Für die Pflege wurde das jetzt in Berlin durchgesetzt. Für die Ärz­t:in­nen ist das eine unserer Forderungen. Wir haben ausgerechnet, dass ein Arzt maximal sechs Patienten versorgen kann. Auf manchen Stationen ist aber inzwischen schon ohne Krankheitsfälle nur noch ein Arzt eingeplant – für rund doppelt so viele Patienten. In der Medizin und vor allem in der Kinderheilkunde arbeiten ja Leute, die helfen wollen. Wir arbeiten dann länger, springen zusätzlich ein, wenn die Arbeit nicht geschafft ist oder jemand krank wird. Einige von uns haben so viele Überstunden, dass sie einen ganzen Monat freinehmen könnten. Aber wann wollen Sie die nehmen, wenn zu wenig Personal da ist, um einen vernünftigen Dienstplan zu schreiben?!

Hat sich die stationäre Versorgung von Kindern in den vergangenen Jahren nur verschlechtert?

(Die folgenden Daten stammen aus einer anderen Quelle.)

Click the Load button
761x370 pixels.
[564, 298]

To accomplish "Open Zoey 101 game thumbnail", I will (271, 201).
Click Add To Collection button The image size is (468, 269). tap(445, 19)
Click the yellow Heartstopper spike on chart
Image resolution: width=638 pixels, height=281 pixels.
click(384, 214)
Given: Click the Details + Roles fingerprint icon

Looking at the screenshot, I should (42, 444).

Nein. Dank Fortschritten in der Behandlung überleben Kinder komplizierte Erkrankungen, bei denen sie früher kaum eine Chance hatten. Aber auch diese innovativen Behandlungen sind komplex, erfordern zusätzlich Zeit und Personal.

Kinder sind ein emotionales Thema, keiner will doch verantwortlich dafür sein, dass sie zu Schaden kommen. Gab es nach dem ersten Brandbrief gar keine Reaktionen?

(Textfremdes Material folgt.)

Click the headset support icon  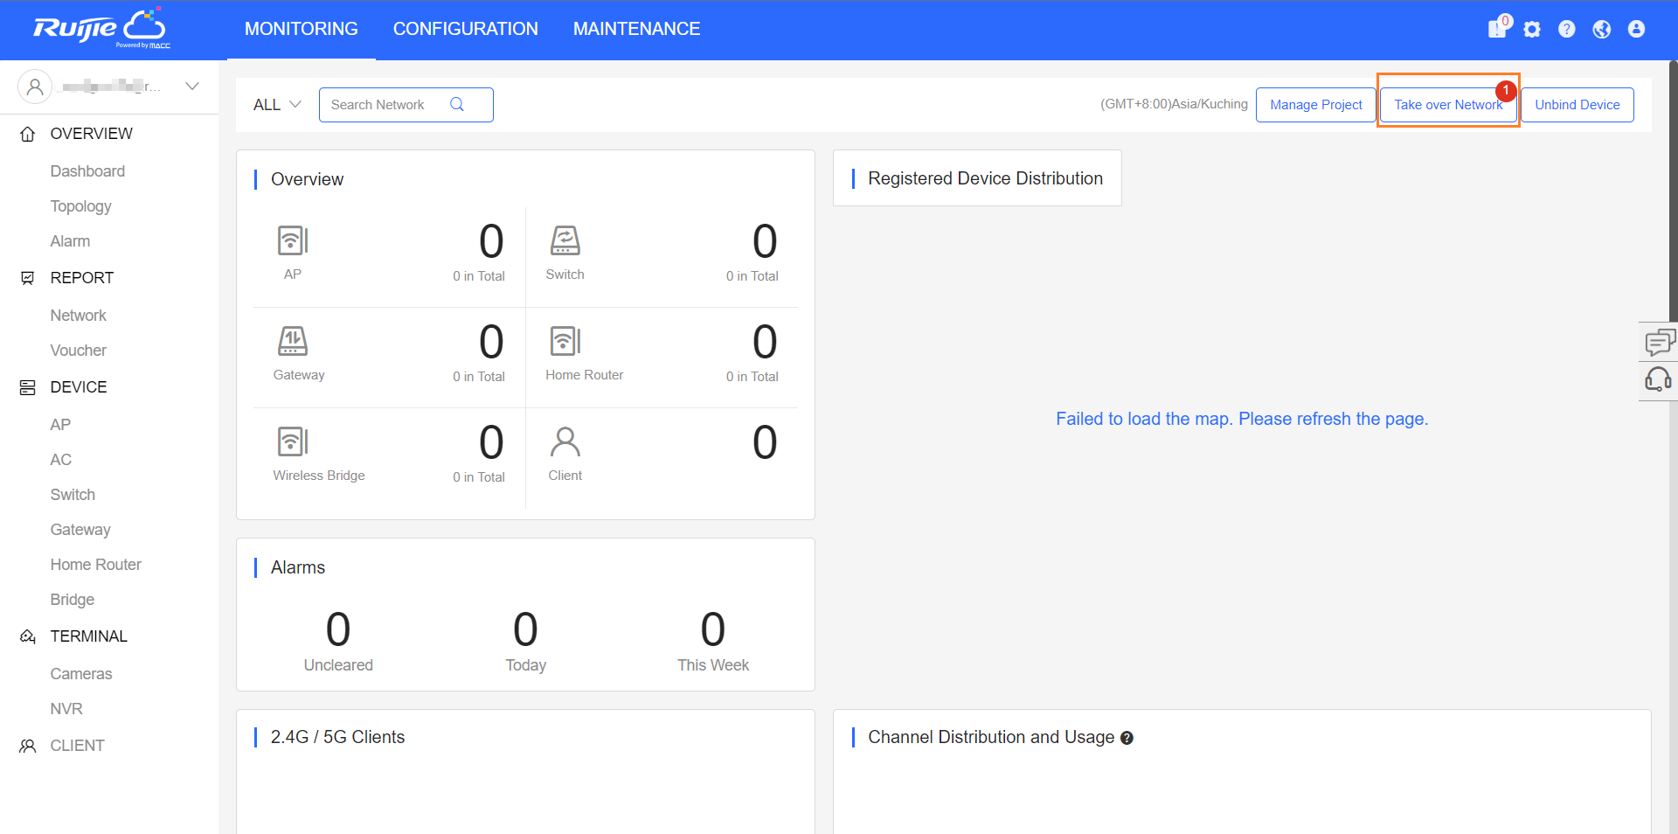pos(1658,379)
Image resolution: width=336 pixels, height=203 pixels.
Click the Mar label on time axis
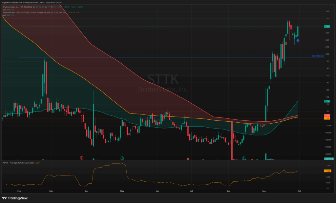point(51,190)
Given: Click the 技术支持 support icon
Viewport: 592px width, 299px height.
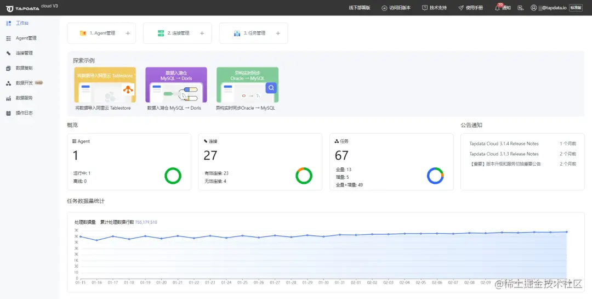Looking at the screenshot, I should point(425,8).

Klar, Betroffenheit zeigen alle. Es gab Gespräche, aber es ist eben nichts Konkretes passiert. Bei unserem zweiten Brandbrief gab es bisher vonseiten der Politik nur die Rückmeldung, dass der Brief zur Kenntnis genommen wurde.

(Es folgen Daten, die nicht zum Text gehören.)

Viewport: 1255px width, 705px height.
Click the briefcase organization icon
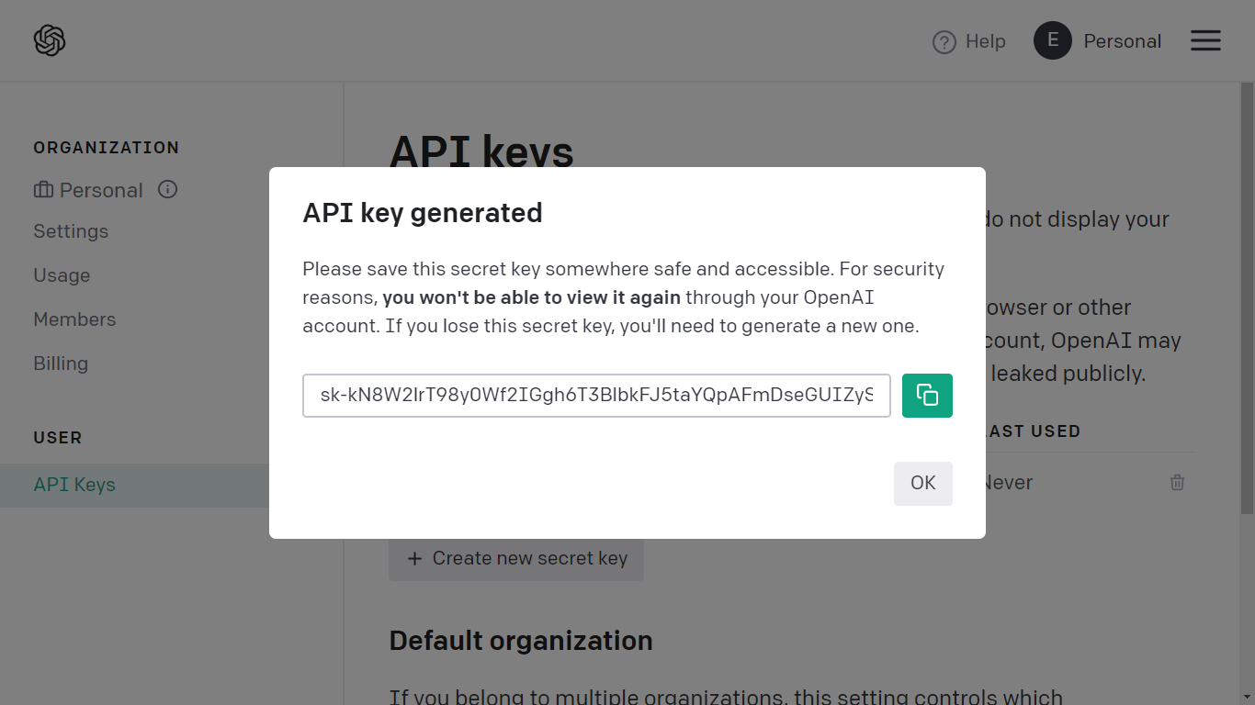tap(43, 190)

Aber Gesundheitsminister Lauterbach hat doch schon angekündigt, die Kinderkliniken aus dem System der Fallpauschalen rauszunehmen, sie nach Bedarf zu finanzieren. Damit wird doch alles besser oder nicht?

Das soll 2023 kommen, bis dahin müssen wir noch diese Infektwelle überstehen.

Das sind nur noch drei Monate.

Für uns ist das richtig viel. Wir erwarten eine Welle, die mindestens genauso schlimm ist wie im letzten Herbst/Winter. Mit einer Personalsituation, die sich eher noch zugespitzt hat. Das ist, als würde man aus dem Hochhaus springen, im freien Fall und sagen, bis jetzt ist doch noch nichts passiert.

Aber der Ausstieg aus den Fallpauschalen ist der richtige Weg?

Wir hoffen das sehr. Aber noch wissen wir nicht, was stattdessen kommt.

Was brauchen Sie, um wieder mit einem guten Gefühl den Dienst beenden zu können?

Man fühlt sich schon wie eine kaputte Schallplatte: Wir brauchen mehr Personal in allen Bereichen.

Aber das wird es doch sowieso nicht geben?

Wir sind vernetzt mit Kinderkliniken in anderen Städten und Regionen. Der Personalmangel ist überall ein Problem, aber die Gründe sind unterschiedlich. Gerade in ländlichen Regionen ist es auf jeden Fall so, dass die Be­wer­be­r:in­nen fehlen. Aber in der Berliner Kinderheilkunde, das kann ich ganz klar sagen, fehlen einfach die Stellen. Da könnte man sofort mehr Personal einstellen. Es mag meine simple Sicht sein, aber wenn von jetzt auf gleich Milliarden für die Rüstungsindustrie bereitgestellt werden, dann muss doch auch die Gesundheitsversorgung von Kindern so finanziert werden, dass sie über den Winter kommt.

Schon letzten Winter gab es einen dringenden Hilferuf der Berliner Kinderkliniken. Irgendwie hat es dann aber doch funktioniert, oder?

Ja und dann sagen die Verantwortlichen, dass es diesen Winter doch auch noch mal irgendwie gehen wird. Aber der Preis dieser Augenwischerei kann eben zu hoch sein.

Wenn Gesundheitsminister Lauterbach hier neben uns auf dem dritten Stuhl sitzen würde, was würden Sie ihm sagen?

Dass unser aktuelles Gesundheitssystem von Menschen gemacht wurde. Und Menschen können es auch ändern.